There are various technical terms that are used to describe rashes. Though it is not strictly necessary for a parent or care giver, for example, to know specific technical terms when describing a rash, it helps in understanding diagnoses, treatment and liaising with other medical staff.
The key to sufficiently describing a rash is to observe carefully and closely the affected area.
The ‘ordinary’ meanings of some technical terms that are used to describe rashes are given below.
The term ‘erythema‘ simply means ‘red’.
A ‘macule‘ is a small, flat area (or ‘spot’) of discoloured skin (usually less than 5 mm in diameter).
A ‘papule‘ is a small, raised area of skin (less than 5 mm). It usually has a domed top (although it can be flat).
The term ‘maculopapular‘ refers to a combination of small flat ‘spots’ and raised ‘spots’ on the skin. This sort of rash is typical of measles.
A ‘vesicle‘ is a papule (see above) with a fluid-filled centre. Vesicles are typical of chickenpox rash and ‘cold sores’.
A ‘pustule‘ is a vesicle (see below) containing yellow fluid. This fluid usually consists of serum (blood fluid), white blood cells, and the virus that has caused the original infection. The presence of a pustule does NOT mean that the rash has ‘become infected’ with bacteria; pustules are an ‘expected’ event in many viral illnesses.
A ‘nodule‘ is a larger swelling on the skin surface (usually more than 5 mm in diameter). It extends deep into skin, and is usually firm to the touch.
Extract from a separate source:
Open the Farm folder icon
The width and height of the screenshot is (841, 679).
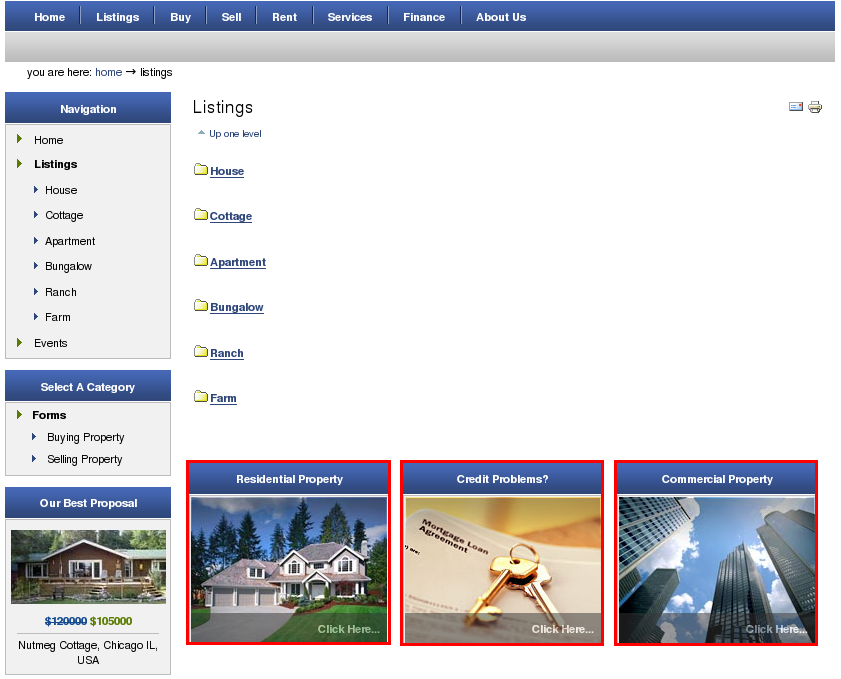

Petechiae (pronounced ‘p-TEEK-ee-eye’) are small, red-brown, flat macules (see above) up to 2 mm in diameter. It is important to note that they do not blanch (turn white) when pressure is applied with a finger — in contrast to most rashes in children which DO fade when pressure is applied. Petechiae are caused by tiny spots of blood gathered under the surface of the skin. They are important in diagnosing meningococcal disease and other conditions. Anyone with a non-blanching rash needs to see a doctor promptly.
‘Purpura‘ means areas of little petechiae joined together. These are therefore larger areas (usually more than 2 mm) of bleeding under the skin.